Assigned task:
Could you find every line in the entries below that holds the word "width" and copy it?

Start of Material for this task

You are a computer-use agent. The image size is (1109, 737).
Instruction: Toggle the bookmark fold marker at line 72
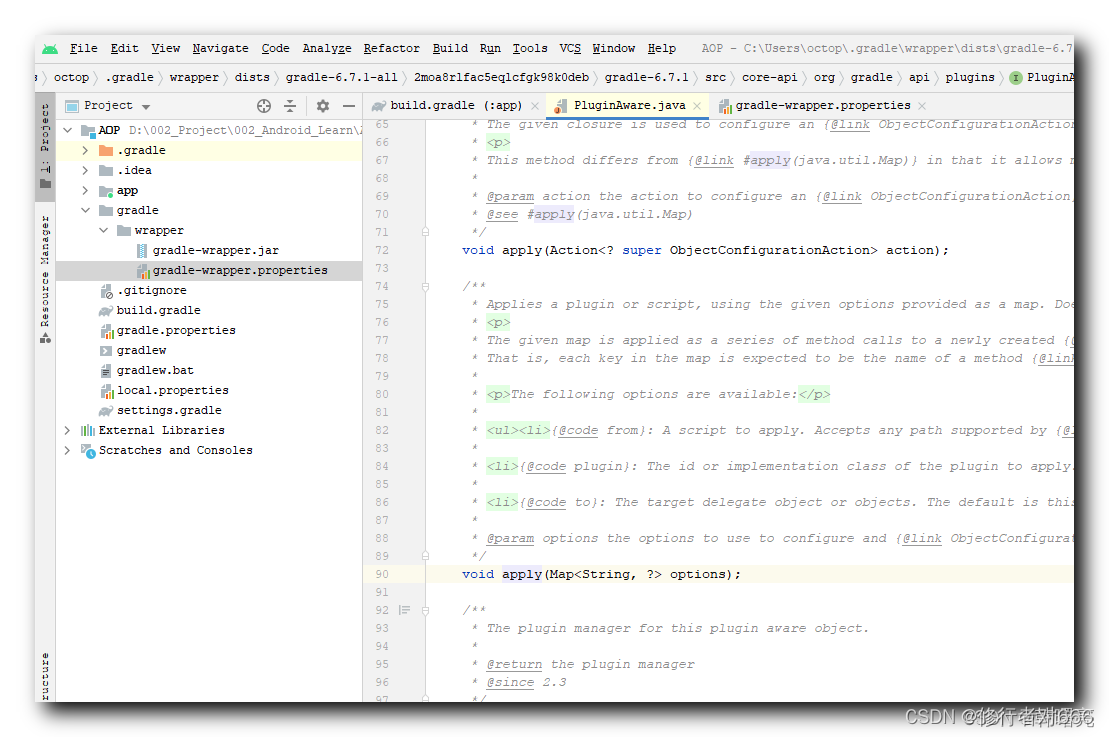coord(425,231)
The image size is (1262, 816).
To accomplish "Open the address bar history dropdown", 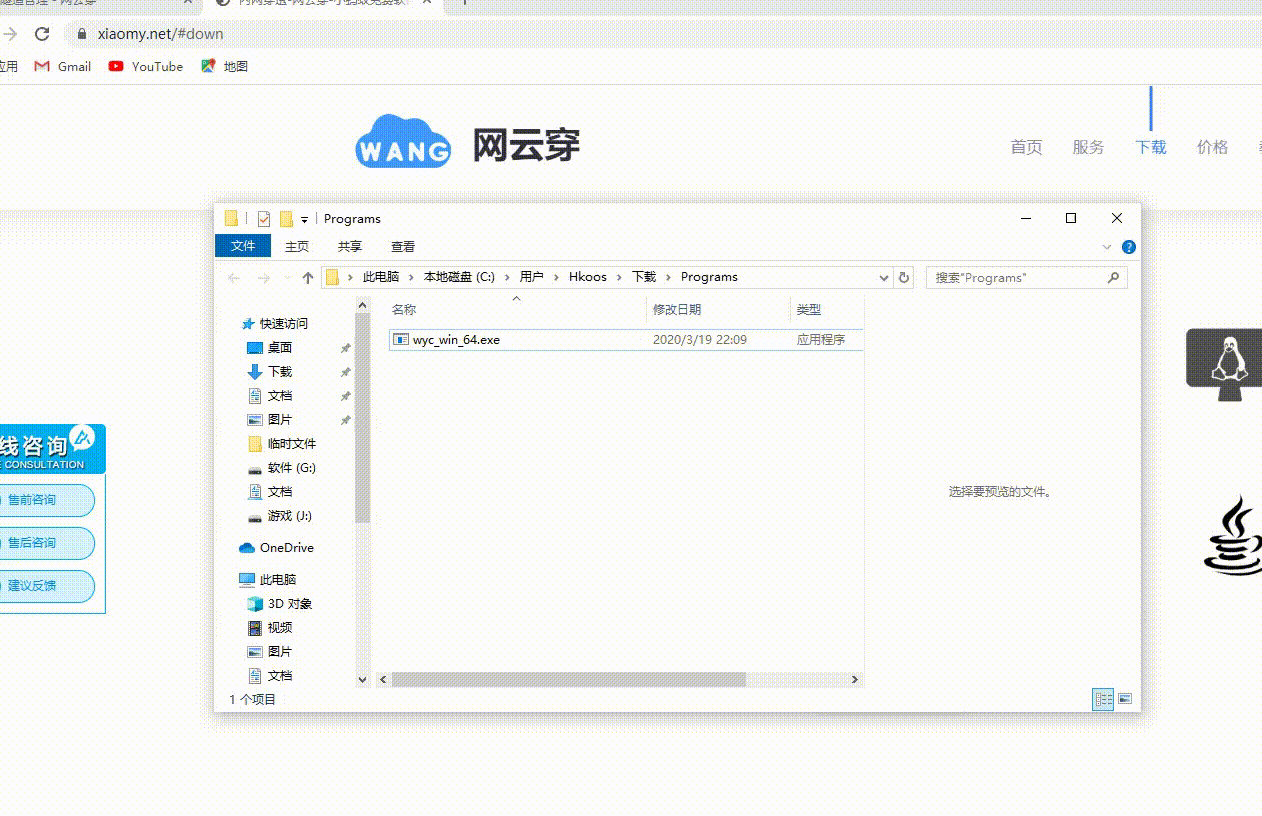I will pyautogui.click(x=884, y=278).
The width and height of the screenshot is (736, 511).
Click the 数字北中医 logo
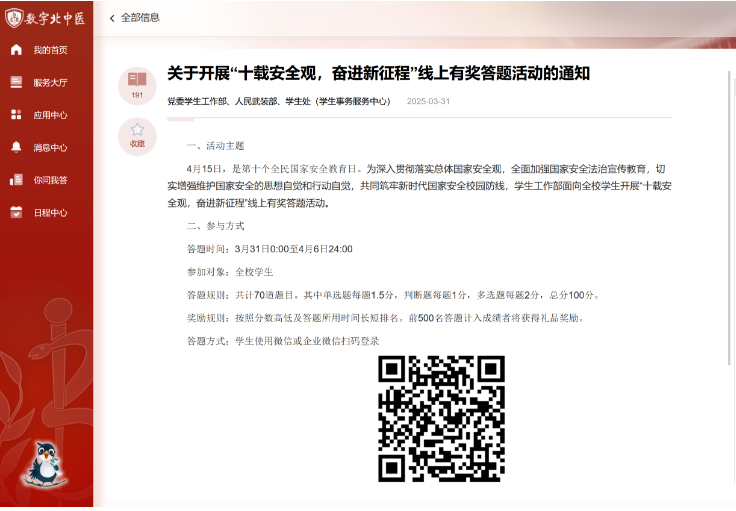[x=46, y=17]
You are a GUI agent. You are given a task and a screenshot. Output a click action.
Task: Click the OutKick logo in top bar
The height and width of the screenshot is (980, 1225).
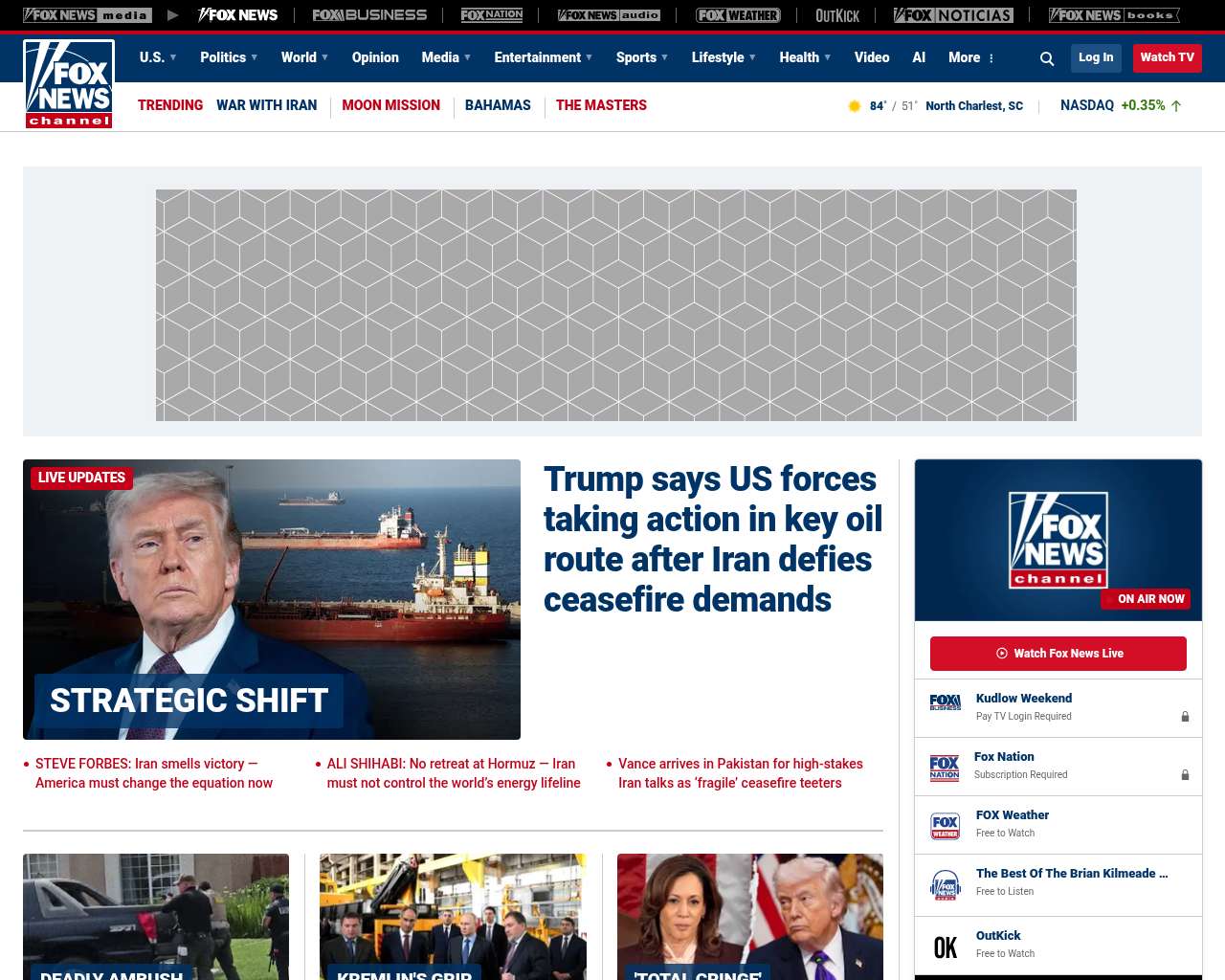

End of Material for this task

Finished task:
The width and height of the screenshot is (736, 511).
The height and width of the screenshot is (980, 1225).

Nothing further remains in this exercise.